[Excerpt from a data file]
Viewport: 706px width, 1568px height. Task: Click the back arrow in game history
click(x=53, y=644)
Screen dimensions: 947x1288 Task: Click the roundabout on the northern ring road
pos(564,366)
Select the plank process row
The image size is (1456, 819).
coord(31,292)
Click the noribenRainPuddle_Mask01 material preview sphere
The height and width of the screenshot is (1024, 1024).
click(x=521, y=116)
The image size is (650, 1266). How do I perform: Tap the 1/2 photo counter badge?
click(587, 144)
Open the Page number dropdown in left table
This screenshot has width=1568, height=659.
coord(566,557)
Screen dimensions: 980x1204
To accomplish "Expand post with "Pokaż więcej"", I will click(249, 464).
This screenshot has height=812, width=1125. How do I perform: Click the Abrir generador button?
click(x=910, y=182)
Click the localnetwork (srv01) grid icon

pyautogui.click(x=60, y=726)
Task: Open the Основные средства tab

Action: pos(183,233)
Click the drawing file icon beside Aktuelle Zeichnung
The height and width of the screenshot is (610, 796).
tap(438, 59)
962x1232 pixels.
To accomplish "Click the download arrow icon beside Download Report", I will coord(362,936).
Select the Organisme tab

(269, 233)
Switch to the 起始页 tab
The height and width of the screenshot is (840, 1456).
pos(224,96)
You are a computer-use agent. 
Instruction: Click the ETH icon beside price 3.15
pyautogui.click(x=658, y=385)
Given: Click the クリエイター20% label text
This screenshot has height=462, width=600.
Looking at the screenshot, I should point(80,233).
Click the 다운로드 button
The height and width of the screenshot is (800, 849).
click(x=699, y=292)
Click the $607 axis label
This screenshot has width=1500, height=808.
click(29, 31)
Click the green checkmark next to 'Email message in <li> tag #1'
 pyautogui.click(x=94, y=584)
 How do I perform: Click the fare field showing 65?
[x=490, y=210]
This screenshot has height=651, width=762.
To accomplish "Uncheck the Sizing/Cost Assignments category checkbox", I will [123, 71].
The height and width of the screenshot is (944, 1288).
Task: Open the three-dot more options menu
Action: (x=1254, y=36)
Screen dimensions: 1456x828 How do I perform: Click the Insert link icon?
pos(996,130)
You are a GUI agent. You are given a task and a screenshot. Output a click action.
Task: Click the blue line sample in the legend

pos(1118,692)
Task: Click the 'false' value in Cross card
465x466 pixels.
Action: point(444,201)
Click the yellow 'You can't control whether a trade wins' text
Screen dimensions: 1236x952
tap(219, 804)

Problem to work on:
Pull out each line of the listing above that contains the string "beside", treating uppercase and lowercase as different.

The completed task:
Click the drawing file icon beside Aktuelle Zeichnung
To accomplish "Click the download arrow icon beside Download Report", I will coord(362,936).
Instruction: Click the ETH icon beside price 3.15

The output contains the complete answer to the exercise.